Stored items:
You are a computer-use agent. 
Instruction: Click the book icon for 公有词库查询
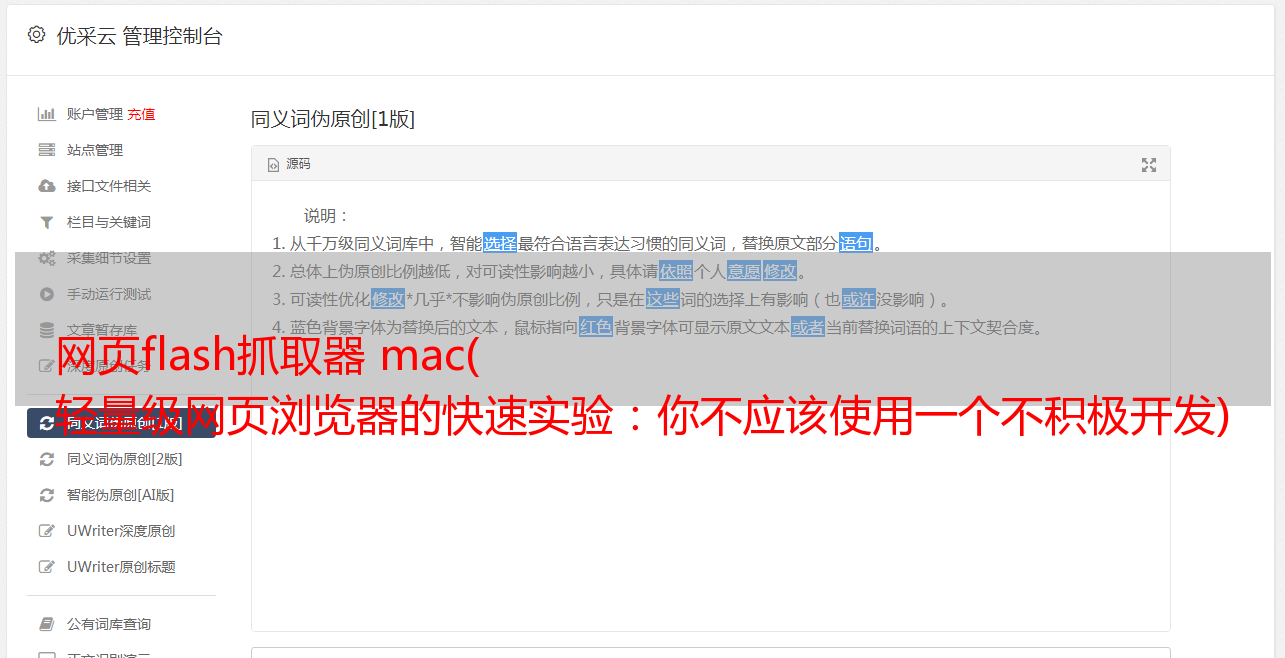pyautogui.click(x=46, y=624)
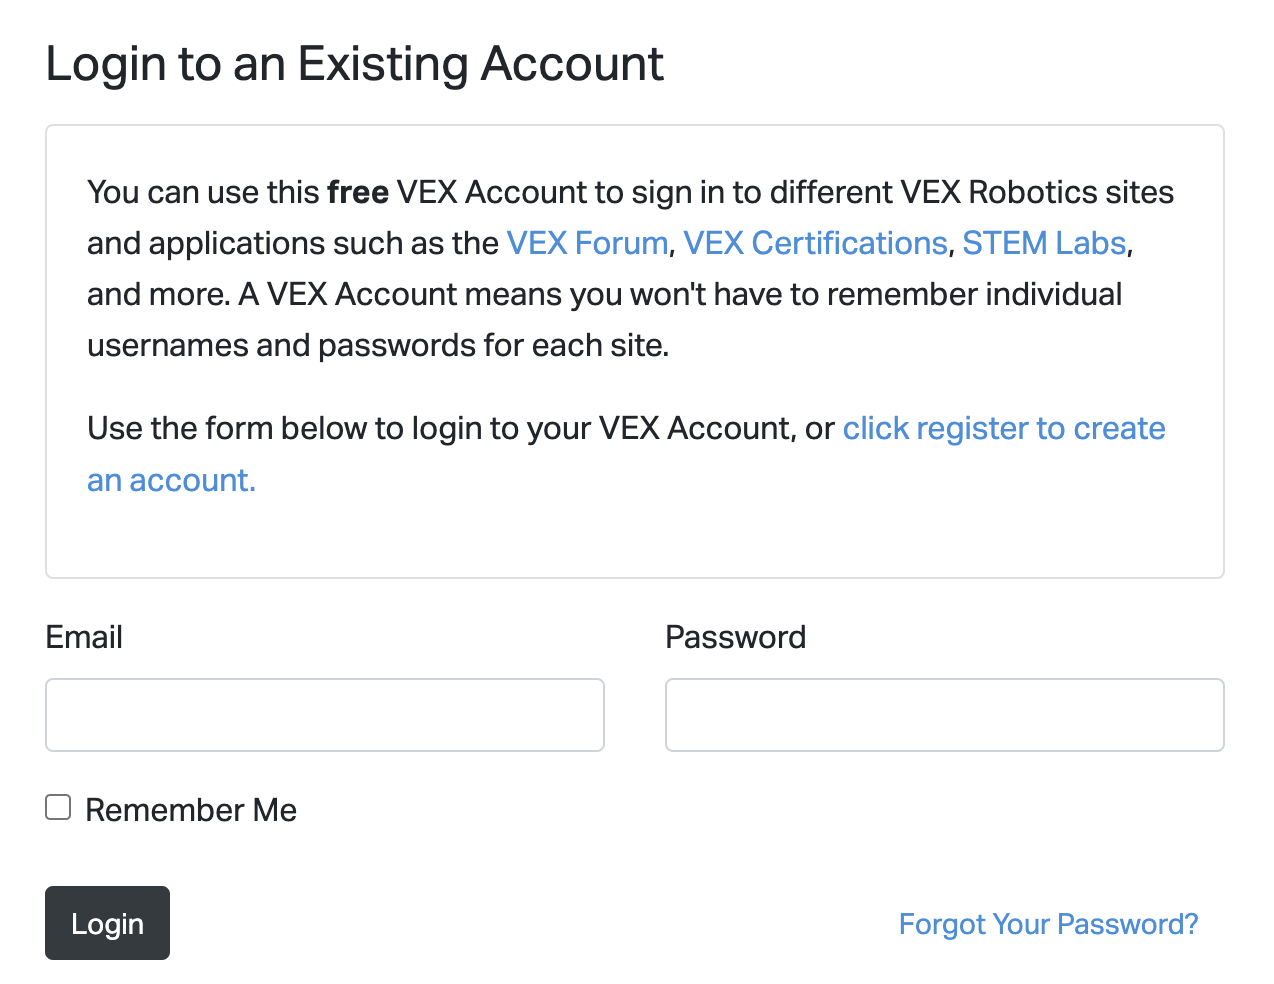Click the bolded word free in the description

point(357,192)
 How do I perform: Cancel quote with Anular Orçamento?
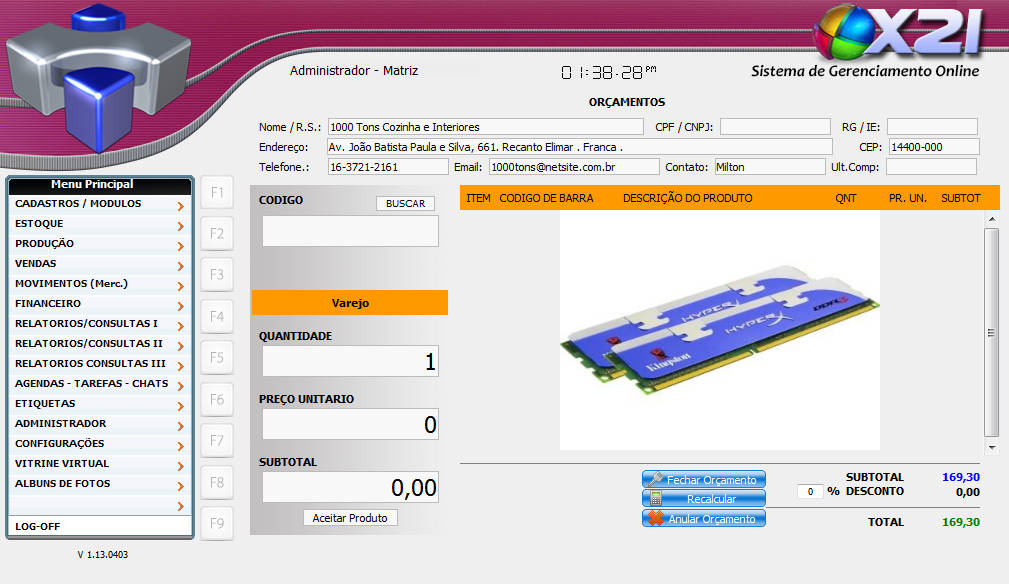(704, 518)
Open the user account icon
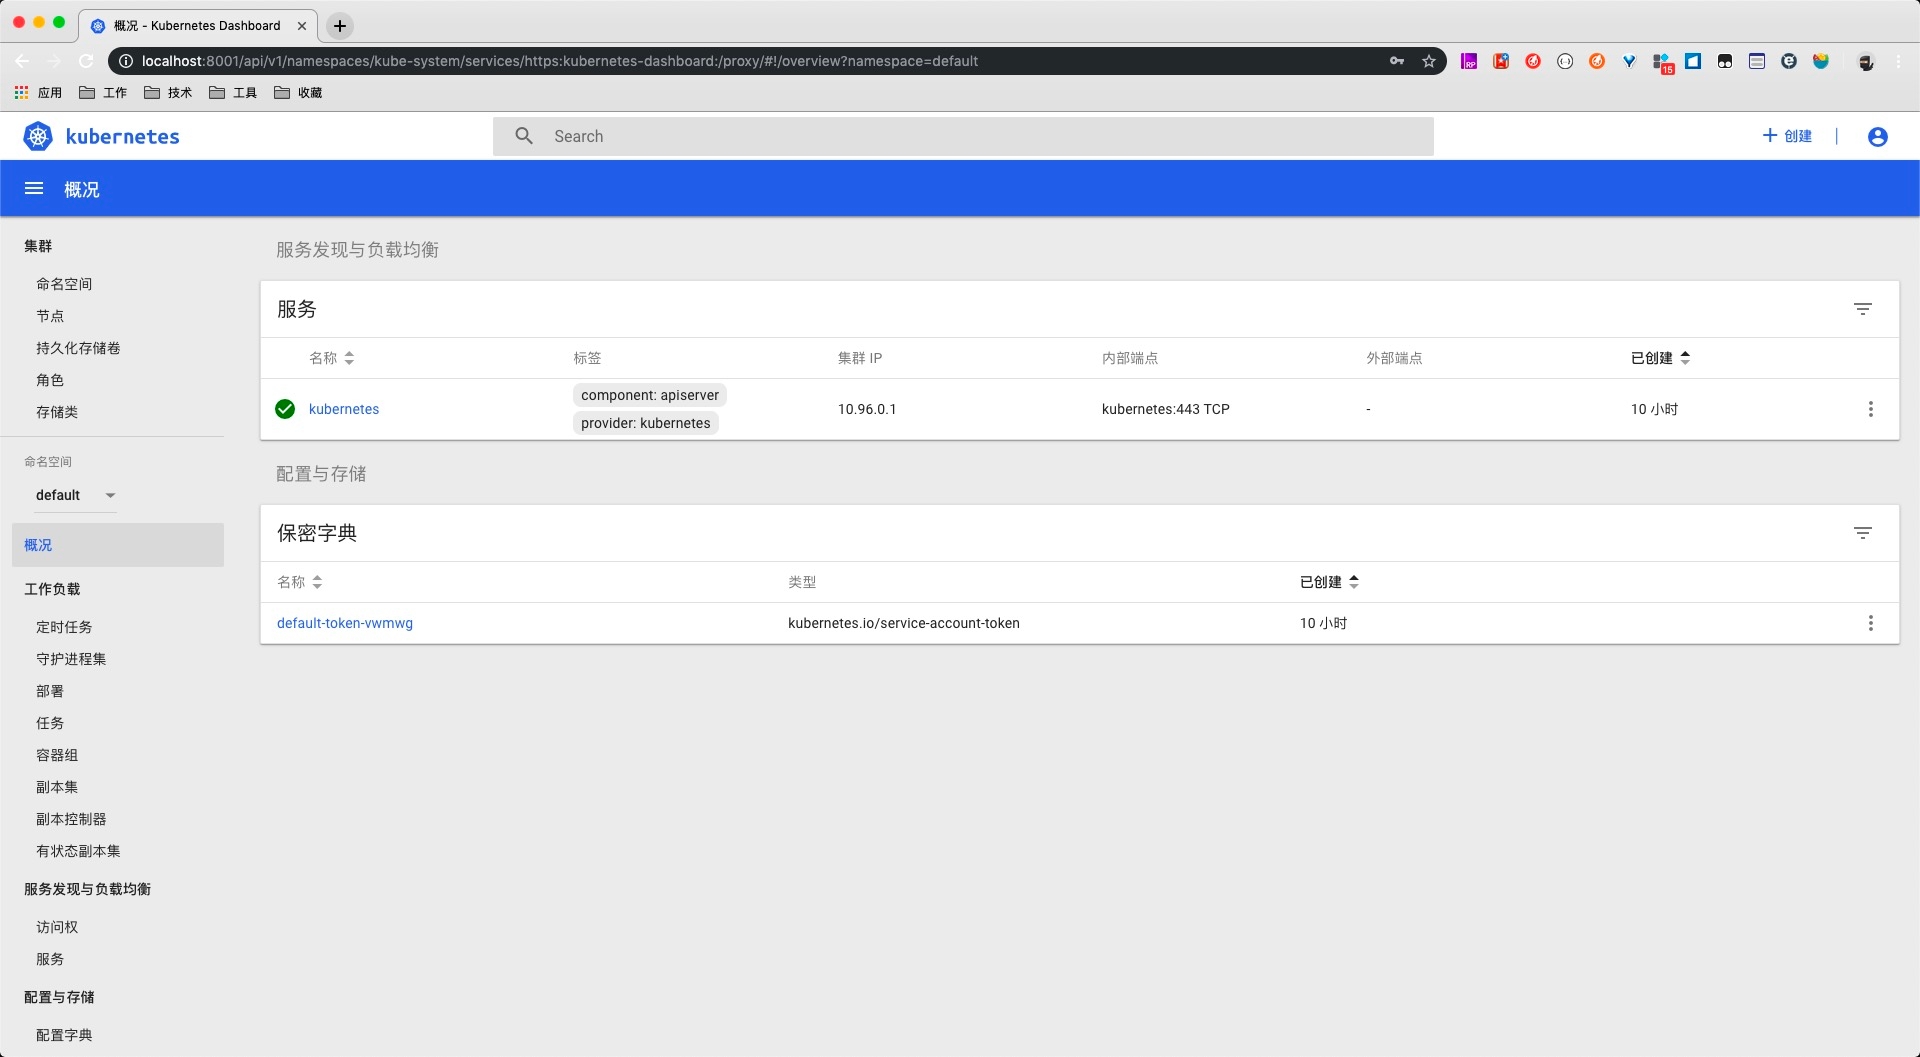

# EXERCISE:
The entries above should be reproduced exactly, without their pictures.

# RESULT OF THE EXERCISE:
You are a computer-use agent. 
Instruction: Click the book icon for 公有词库查询
pyautogui.click(x=46, y=624)
Click the bolded word free in the description

point(357,192)
 How do I perform: Cancel quote with Anular Orçamento?
(704, 518)
Open the user account icon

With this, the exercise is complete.